Restate the records word for word, omitting nothing.

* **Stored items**
^^^^

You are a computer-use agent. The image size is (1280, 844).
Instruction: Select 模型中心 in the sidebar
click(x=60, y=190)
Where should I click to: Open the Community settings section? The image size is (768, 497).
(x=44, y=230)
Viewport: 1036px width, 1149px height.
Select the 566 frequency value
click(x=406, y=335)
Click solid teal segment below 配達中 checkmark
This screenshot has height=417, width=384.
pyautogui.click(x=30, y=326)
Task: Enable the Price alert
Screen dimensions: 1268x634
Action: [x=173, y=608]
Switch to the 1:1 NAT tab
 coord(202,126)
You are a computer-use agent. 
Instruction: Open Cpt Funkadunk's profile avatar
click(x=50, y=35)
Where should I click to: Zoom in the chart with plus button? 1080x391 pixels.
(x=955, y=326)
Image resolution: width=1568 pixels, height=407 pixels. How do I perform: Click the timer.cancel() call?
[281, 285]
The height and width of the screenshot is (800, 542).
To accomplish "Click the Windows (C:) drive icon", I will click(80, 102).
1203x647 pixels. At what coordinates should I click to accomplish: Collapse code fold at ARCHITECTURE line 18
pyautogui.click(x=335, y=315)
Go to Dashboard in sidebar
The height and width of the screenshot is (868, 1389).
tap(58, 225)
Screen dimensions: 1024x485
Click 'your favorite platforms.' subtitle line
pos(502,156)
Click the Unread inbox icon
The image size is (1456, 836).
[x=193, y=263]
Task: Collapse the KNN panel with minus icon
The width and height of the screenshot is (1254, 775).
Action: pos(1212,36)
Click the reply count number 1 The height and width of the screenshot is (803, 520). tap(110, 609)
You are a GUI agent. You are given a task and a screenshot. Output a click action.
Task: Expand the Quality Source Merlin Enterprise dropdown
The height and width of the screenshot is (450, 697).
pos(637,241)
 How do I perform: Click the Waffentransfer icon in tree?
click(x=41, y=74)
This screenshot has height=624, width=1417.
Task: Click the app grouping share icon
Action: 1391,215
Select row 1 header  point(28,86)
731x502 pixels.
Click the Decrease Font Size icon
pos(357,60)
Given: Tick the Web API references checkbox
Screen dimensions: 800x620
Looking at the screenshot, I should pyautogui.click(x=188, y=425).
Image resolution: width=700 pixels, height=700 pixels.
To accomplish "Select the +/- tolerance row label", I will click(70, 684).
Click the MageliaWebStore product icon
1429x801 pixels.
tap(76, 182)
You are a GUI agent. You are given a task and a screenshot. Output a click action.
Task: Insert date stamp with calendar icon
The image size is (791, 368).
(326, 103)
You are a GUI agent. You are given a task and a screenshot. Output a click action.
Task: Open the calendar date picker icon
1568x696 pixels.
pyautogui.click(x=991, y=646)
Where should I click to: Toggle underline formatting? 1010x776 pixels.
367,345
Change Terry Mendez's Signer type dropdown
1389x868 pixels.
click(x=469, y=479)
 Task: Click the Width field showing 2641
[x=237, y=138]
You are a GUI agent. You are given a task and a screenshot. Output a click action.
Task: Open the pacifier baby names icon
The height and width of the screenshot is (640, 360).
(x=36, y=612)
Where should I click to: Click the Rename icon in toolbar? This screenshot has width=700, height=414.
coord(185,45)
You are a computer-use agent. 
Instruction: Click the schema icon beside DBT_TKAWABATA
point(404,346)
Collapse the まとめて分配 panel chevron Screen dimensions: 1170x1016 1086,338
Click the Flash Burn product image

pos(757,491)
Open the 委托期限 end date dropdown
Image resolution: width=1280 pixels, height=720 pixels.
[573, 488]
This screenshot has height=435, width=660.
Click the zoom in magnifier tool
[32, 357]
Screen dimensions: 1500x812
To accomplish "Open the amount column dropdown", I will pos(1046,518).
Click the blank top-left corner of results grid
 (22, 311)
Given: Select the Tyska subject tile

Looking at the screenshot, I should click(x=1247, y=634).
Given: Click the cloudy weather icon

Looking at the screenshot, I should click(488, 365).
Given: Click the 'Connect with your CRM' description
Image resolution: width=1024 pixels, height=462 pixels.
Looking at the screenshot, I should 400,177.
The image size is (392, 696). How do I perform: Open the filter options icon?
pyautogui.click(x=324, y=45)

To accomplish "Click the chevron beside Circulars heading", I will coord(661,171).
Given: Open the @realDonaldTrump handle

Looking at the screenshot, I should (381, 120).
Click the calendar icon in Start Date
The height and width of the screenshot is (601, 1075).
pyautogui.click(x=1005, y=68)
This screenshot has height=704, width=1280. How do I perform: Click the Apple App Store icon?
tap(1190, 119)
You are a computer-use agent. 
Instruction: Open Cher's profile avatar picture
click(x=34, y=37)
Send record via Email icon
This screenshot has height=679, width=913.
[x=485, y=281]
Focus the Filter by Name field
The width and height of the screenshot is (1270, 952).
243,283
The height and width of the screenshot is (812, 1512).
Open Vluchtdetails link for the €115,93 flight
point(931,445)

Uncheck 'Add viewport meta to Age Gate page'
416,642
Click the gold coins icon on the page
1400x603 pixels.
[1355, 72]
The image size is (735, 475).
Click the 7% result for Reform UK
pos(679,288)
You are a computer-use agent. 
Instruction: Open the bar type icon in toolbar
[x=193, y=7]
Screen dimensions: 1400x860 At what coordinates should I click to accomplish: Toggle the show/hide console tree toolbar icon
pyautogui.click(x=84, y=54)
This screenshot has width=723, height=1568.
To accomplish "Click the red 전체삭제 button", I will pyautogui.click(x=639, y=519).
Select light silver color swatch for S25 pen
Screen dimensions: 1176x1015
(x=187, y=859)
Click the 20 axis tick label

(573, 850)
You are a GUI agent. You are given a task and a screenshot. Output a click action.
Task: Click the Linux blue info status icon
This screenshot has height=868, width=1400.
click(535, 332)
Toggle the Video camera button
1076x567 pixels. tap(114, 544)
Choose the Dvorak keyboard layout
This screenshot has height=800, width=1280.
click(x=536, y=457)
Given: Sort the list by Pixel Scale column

^^^^

* **Your solution**
You are a computer-use agent. The image size is (1280, 844).
Instruction: Select 模型中心 in the sidebar
click(x=60, y=190)
Where should I click to: Open the Community settings section? The image size is (768, 497).
(x=44, y=230)
Viewport: 1036px width, 1149px height.
Select the 566 frequency value
click(x=406, y=335)
Click solid teal segment below 配達中 checkmark
This screenshot has height=417, width=384.
pyautogui.click(x=30, y=326)
Task: Enable the Price alert
Screen dimensions: 1268x634
Action: [x=173, y=608]
Switch to the 1:1 NAT tab
 coord(202,126)
You are a computer-use agent. 
Instruction: Open Cpt Funkadunk's profile avatar
click(x=50, y=35)
Where should I click to: Zoom in the chart with plus button? 1080x391 pixels.
(x=955, y=326)
Image resolution: width=1568 pixels, height=407 pixels. How do I perform: Click the timer.cancel() call?
[281, 285]
The height and width of the screenshot is (800, 542).
To accomplish "Click the Windows (C:) drive icon", I will click(80, 102).
1203x647 pixels. At what coordinates should I click to accomplish: Collapse code fold at ARCHITECTURE line 18
pyautogui.click(x=335, y=315)
Go to Dashboard in sidebar
The height and width of the screenshot is (868, 1389).
tap(58, 225)
Screen dimensions: 1024x485
Click 'your favorite platforms.' subtitle line
pos(502,156)
Click the Unread inbox icon
The image size is (1456, 836).
[x=193, y=263]
Task: Collapse the KNN panel with minus icon
The width and height of the screenshot is (1254, 775).
Action: pos(1212,36)
Click the reply count number 1 The height and width of the screenshot is (803, 520). tap(110, 609)
You are a GUI agent. You are given a task and a screenshot. Output a click action.
Task: Expand the Quality Source Merlin Enterprise dropdown
The height and width of the screenshot is (450, 697).
pos(637,241)
 How do I perform: Click the Waffentransfer icon in tree?
click(x=41, y=74)
This screenshot has height=624, width=1417.
Task: Click the app grouping share icon
Action: 1391,215
Select row 1 header  point(28,86)
731x502 pixels.
Click the Decrease Font Size icon
pos(357,60)
Given: Tick the Web API references checkbox
Screen dimensions: 800x620
Looking at the screenshot, I should pyautogui.click(x=188, y=425).
Image resolution: width=700 pixels, height=700 pixels.
To accomplish "Select the +/- tolerance row label", I will click(70, 684).
Click the MageliaWebStore product icon
1429x801 pixels.
tap(76, 182)
You are a GUI agent. You are given a task and a screenshot. Output a click action.
Task: Insert date stamp with calendar icon
The image size is (791, 368).
(326, 103)
You are a GUI agent. You are given a task and a screenshot. Output a click action.
Task: Open the calendar date picker icon
1568x696 pixels.
pyautogui.click(x=991, y=646)
Where should I click to: Toggle underline formatting? 1010x776 pixels.
367,345
Change Terry Mendez's Signer type dropdown
1389x868 pixels.
click(x=469, y=479)
 Task: Click the Width field showing 2641
[x=237, y=138]
You are a GUI agent. You are given a task and a screenshot. Output a click action.
Task: Open the pacifier baby names icon
The height and width of the screenshot is (640, 360).
(x=36, y=612)
Where should I click to: Click the Rename icon in toolbar? This screenshot has width=700, height=414.
coord(185,45)
You are a computer-use agent. 
Instruction: Click the schema icon beside DBT_TKAWABATA
point(404,346)
Collapse the まとめて分配 panel chevron Screen dimensions: 1170x1016 1086,338
Click the Flash Burn product image

pos(757,491)
Open the 委托期限 end date dropdown
Image resolution: width=1280 pixels, height=720 pixels.
[573, 488]
This screenshot has height=435, width=660.
Click the zoom in magnifier tool
[32, 357]
Screen dimensions: 1500x812
To accomplish "Open the amount column dropdown", I will pos(1046,518).
Click the blank top-left corner of results grid
 (22, 311)
Given: Select the Tyska subject tile

Looking at the screenshot, I should click(x=1247, y=634).
Given: Click the cloudy weather icon

Looking at the screenshot, I should click(488, 365).
Given: Click the 'Connect with your CRM' description
Image resolution: width=1024 pixels, height=462 pixels.
Looking at the screenshot, I should 400,177.
The image size is (392, 696). How do I perform: Open the filter options icon?
pyautogui.click(x=324, y=45)

To accomplish "Click the chevron beside Circulars heading", I will coord(661,171).
Given: Open the @realDonaldTrump handle

Looking at the screenshot, I should (381, 120).
Click the calendar icon in Start Date
The height and width of the screenshot is (601, 1075).
pyautogui.click(x=1005, y=68)
This screenshot has height=704, width=1280. How do I perform: Click the Apple App Store icon?
tap(1190, 119)
You are a computer-use agent. 
Instruction: Open Cher's profile avatar picture
click(x=34, y=37)
Send record via Email icon
This screenshot has height=679, width=913.
[x=485, y=281]
Focus the Filter by Name field
The width and height of the screenshot is (1270, 952).
243,283
The height and width of the screenshot is (812, 1512).
Open Vluchtdetails link for the €115,93 flight
point(931,445)

Uncheck 'Add viewport meta to Age Gate page'
416,642
Click the gold coins icon on the page
1400x603 pixels.
[1355, 72]
The image size is (735, 475).
Click the 7% result for Reform UK
pos(679,288)
You are a computer-use agent. 
Instruction: Open the bar type icon in toolbar
[x=193, y=7]
Screen dimensions: 1400x860 At what coordinates should I click to accomplish: Toggle the show/hide console tree toolbar icon
pyautogui.click(x=84, y=54)
This screenshot has width=723, height=1568.
To accomplish "Click the red 전체삭제 button", I will pyautogui.click(x=639, y=519).
Select light silver color swatch for S25 pen
Screen dimensions: 1176x1015
(x=187, y=859)
Click the 20 axis tick label

(573, 850)
You are a GUI agent. You are given a task and a screenshot. Output a click action.
Task: Click the Linux blue info status icon
This screenshot has height=868, width=1400.
click(535, 332)
Toggle the Video camera button
1076x567 pixels. tap(114, 544)
Choose the Dvorak keyboard layout
This screenshot has height=800, width=1280.
click(x=536, y=457)
Given: Sort the list by Pixel Scale column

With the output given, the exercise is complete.